Santa Catalina’s Spanish colonial architecture recalls the original convent and school built in 1850 in Monterey, capital of the newly formed state of California.

After sharing a treacherous journey from Europe to the West Coast, Reverend Joseph Alemany, Bishop of Monterey, and Sister Marie Goemaere, a Dominican Sister, established Santa Catalina in an adobe building in downtown Monterey. Classes were taught in Castilian Spanish to the daughters of town residents and nearby Spanish landowners.

By 1854, the state capital moved to Benicia, and Mother Goemaere and her community of Sisters moved their school there as well. Santa Catalina became St. Catherine's Academy, which then educated American students whose families had moved west.

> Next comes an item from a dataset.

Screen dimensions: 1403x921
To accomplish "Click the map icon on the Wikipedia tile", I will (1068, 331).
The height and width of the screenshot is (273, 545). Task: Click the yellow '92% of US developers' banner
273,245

Their curriculum included reading, grammar, geography, foreign languages, astronomy, arithmetic, philosophy, science, and music theory and performance. Students also learned the Old World crafts of silk embroidery and tapestry.

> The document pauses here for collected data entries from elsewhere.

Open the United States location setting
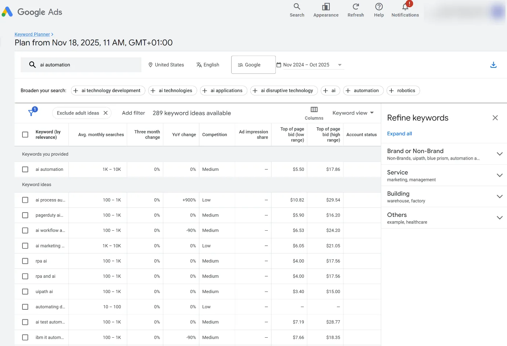The width and height of the screenshot is (507, 346). click(166, 65)
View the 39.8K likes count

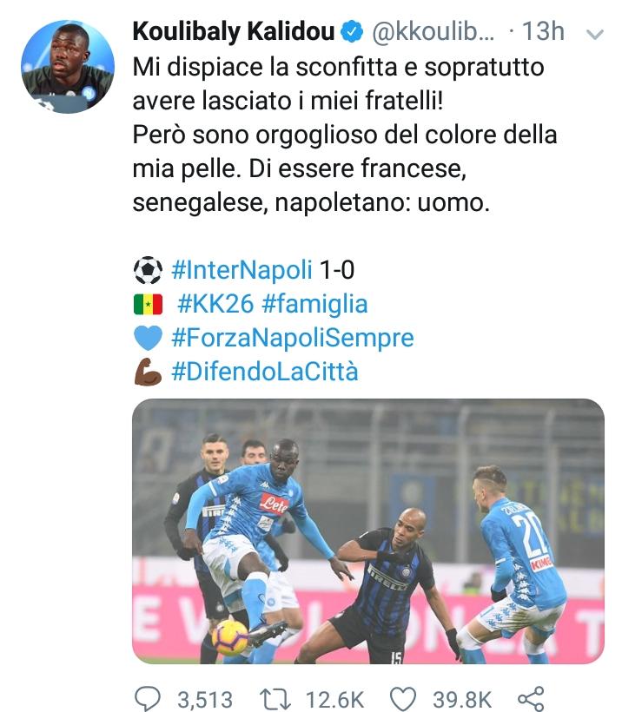click(462, 699)
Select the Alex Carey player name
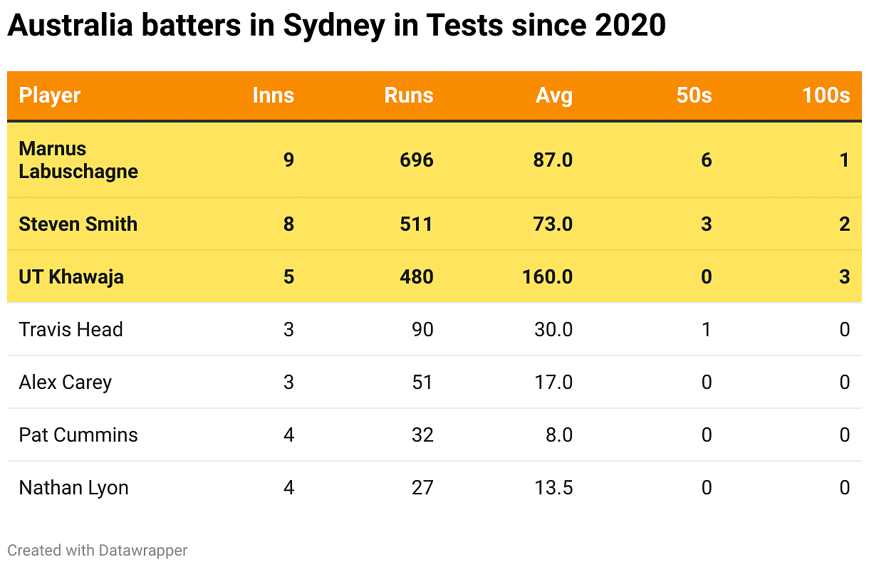 66,382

Almost a century later, Sister Margaret Thompson, Mother General of the Dominican Sisters of San Rafael, reestablished a Dominican school for girls in Monterey. She appointed Sister Mary Kieran as superior of the Convent of Santa Catalina and Head of School, and Santa Catalina reopened in the fall of 1950 on a Spanish colonial estate previously owned by Colonel Harold Mack.

Under Sister Kieran's leadership, the school grew from Colonel Mack's hacienda to 14 classrooms, offices, dormitory buildings, the Rosary Chapel, an athletic field, swimming pool, and tennis courts.

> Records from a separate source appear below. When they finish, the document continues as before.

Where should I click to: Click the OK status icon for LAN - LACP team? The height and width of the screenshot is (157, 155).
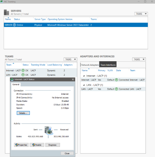pyautogui.click(x=23, y=75)
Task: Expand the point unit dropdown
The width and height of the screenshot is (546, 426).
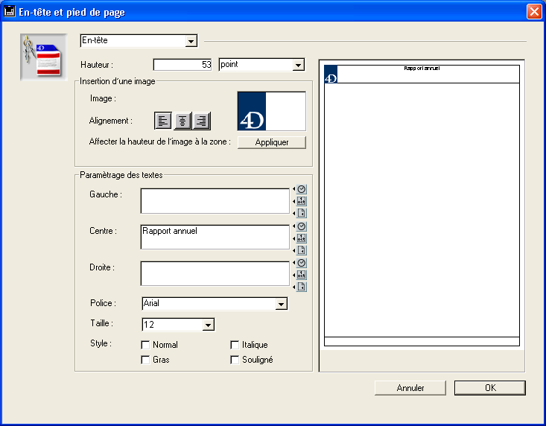Action: 299,66
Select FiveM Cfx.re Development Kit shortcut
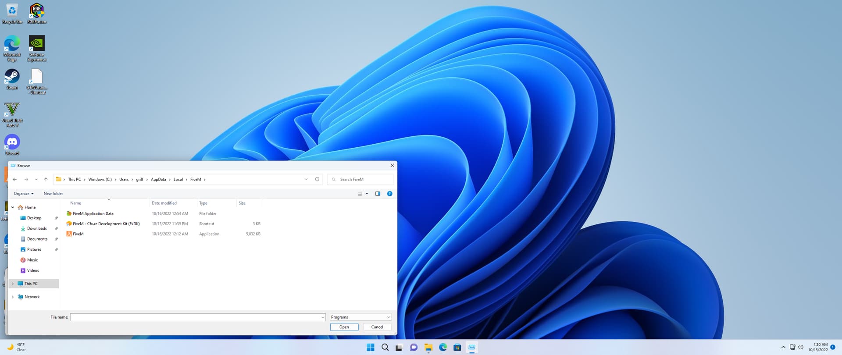 click(x=106, y=224)
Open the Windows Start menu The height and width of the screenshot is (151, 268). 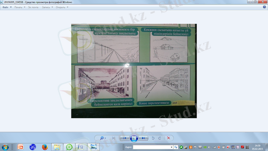point(5,147)
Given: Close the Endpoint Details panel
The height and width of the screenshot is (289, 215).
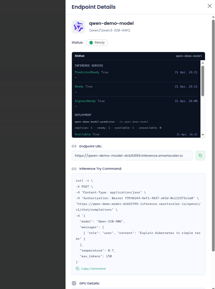Looking at the screenshot, I should coord(210,6).
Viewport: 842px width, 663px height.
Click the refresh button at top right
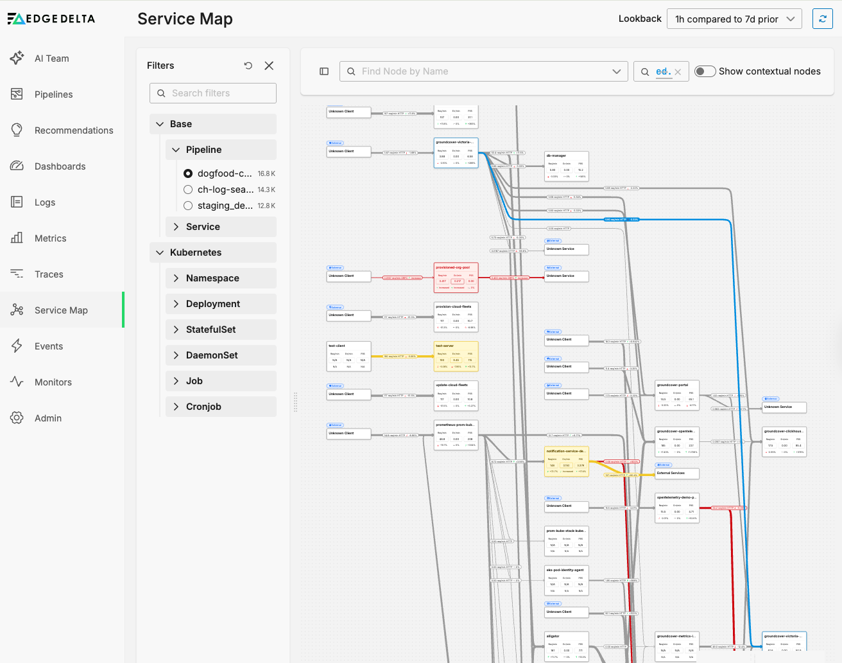point(822,19)
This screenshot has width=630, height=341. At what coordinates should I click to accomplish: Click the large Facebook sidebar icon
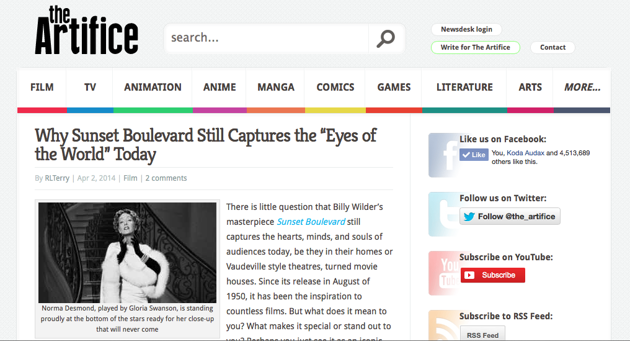pyautogui.click(x=443, y=155)
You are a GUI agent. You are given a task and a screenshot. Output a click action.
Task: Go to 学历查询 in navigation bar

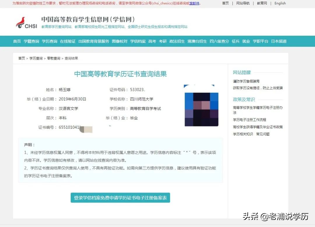pyautogui.click(x=49, y=41)
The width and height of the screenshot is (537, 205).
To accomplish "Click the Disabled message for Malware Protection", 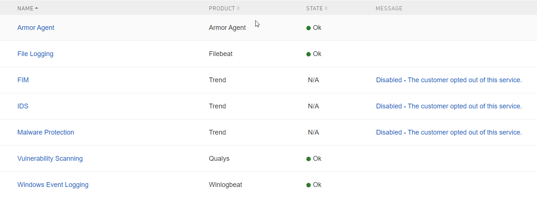I will click(449, 132).
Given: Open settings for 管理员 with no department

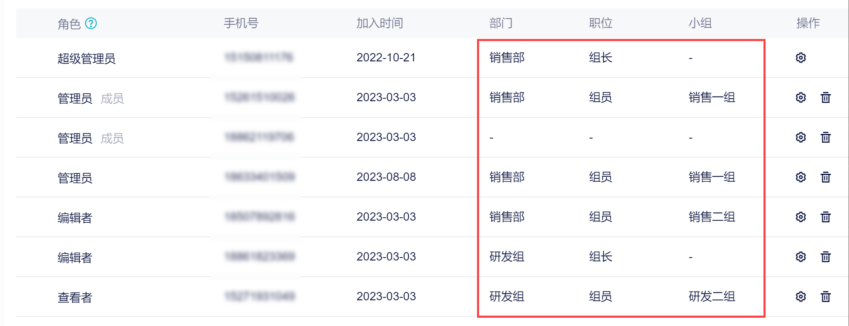Looking at the screenshot, I should click(x=800, y=137).
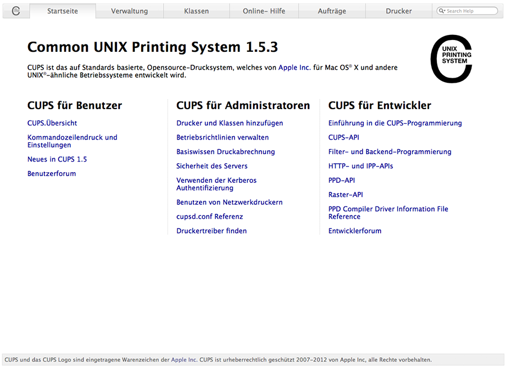Viewport: 506px width, 368px height.
Task: Open the Verwaltung tab
Action: pos(129,11)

In the spirit of those pioneering Sisters who came here in 1850, and again in 1950, in great faith and courage, we must chart our course in times that are as mysterious to us as their times were to them. We, too, are adventurers in the universe. What we have in common with them is our faith, our hope, and our love and purpose of education.
—Sister Carlotta O'Donnell


Blessing of the cornerstone of Rosary Chapel, 1954 at Santa Catalina School
In 1965, Sister Carlotta O'Donnell began her tenure as Head of School. An early proponent of educating the whole child, she focused on guiding young women toward intellectual growth and social, physical, and spiritual well-being. Over the next 37 years, Sister Carlotta's energy, faith, and leadership kept Santa Catalina adapting to changing times while holding true to the values and standards at the core of its mission.

Sister Carlotta, along with Sister Jean, established a pre-kindergarten program in the Lower and Middle School in 1970. The enrollment of boys in the preschool and kindergarten brought coeducation to Santa Catalina's Lower and Middle School, which now continues through grade 8.

Upon Sister Carlotta's retirement in 2002, Sister Claire Barone became Head of School. Having served as a teacher, counselor, and administrator since 1972, Sister Claire continued the dedication to excellence in all phases of campus life, providing opportunities for growth for students, faculty, and staff, and creating a stimulating environment for learning and living.

In July 2016, Margaret "Meg" Bradley became Catalina's fourth Head of School. She was the first lay person to lead the school since its founding.

Dr. Barbara Ostos became Santa Catalina's fifth Head of School in 2022 following Meg Bradley's retirement.